WORK INSTRUCTIONS:
The expected output is every line below, reproduced exactly.

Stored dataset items
----
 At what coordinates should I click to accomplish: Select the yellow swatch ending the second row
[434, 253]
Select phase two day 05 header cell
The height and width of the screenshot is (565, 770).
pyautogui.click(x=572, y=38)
----
OUTPUT OF THE EXERCISE:
 At what coordinates should I click to accomplish: Select the yellow swatch ending the second row
[434, 253]
Select phase two day 05 header cell
The height and width of the screenshot is (565, 770).
pyautogui.click(x=572, y=38)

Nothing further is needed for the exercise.